Most of our wives rely on other people all the time. I didn’t have a car before and I had to ask someone to make a shopping for me. Now I bought a car but if I could have good transportation otherwise I would not buy a car. (Somali Muslim man, 29 years old, Easton, Bristol accompanied by wife in burkah wearing the veil)

67% of all people from minority ethnic groups live in the 88 most deprived local authority districts compared with 40% of the general population. (DfT Race Equality Scheme 2003-2005, 2003 @ https://www.dft.gov.uk/ stellent/groups/dft_mobility/documents/page/dft_mobility_02239601.hcsp#P28_549)

As well as significant areas of deprivation which are often poorly served by the transport networks, specific groups amongst Londoners are excluded from fully benefiting from transport services. These can include, for different reasons, women, young people, older people, people on low incomes, black and ethnic minority people, and most acutely of all, disabled people. (Draft Transport Strategy for London, 2003 @ https://www.london.gov.uk/ approot/mayor/strategies/transport/pdf/2challenges.pdf)

In mainstream British transport analysis, the assumption is that all citizens have equal and ready access to public movement and public space.
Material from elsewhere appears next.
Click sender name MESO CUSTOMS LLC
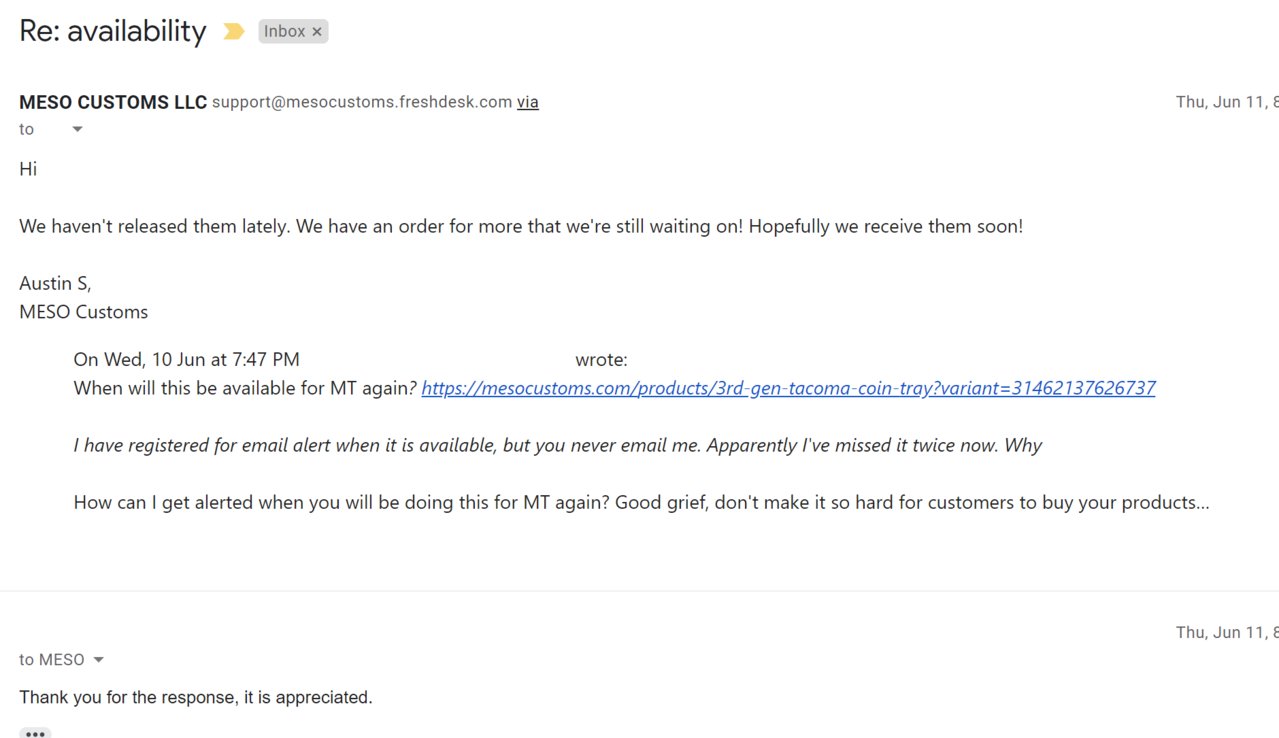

The advent of a multi-cultural society has not been accompanied by any refinement of the analysis of individual entitlement to movement. Yet within the United Kingdom for example, there are minorities present who practice the social seclusion of women. The number of women secluded in Britain has neither been investigated nor is it known. Whilst the research into transport and social exclusion in Bristol and in Nottingham did not provide examples of the absolute seclusion of women, references are made by respondents to the partial seclusion of Asian women. A Muslim woman in Bristol reports on her preference for using Muslim driven taxis whilst an Asian shopkeeper in Bristol reports on the chaperon practices surrounding his daughter’s mobility even as a professional woman. A Somali man reports on shopping being undertaken for his family not by his wife, as we would find in mainstream British society, but by himself or others performing the service for him. Significantly, in the research Asian women

showed a propensity to be car passengers. Examining Asian women’s travel behaviour as car passengers has an added importance if viewed from the perspective of cultural practices of seclusion within the Asian Islamic community. The fear of assault in the transport environment for Asian women is not simply that of physical assault but of the culturally feared and proscribed assault on honour.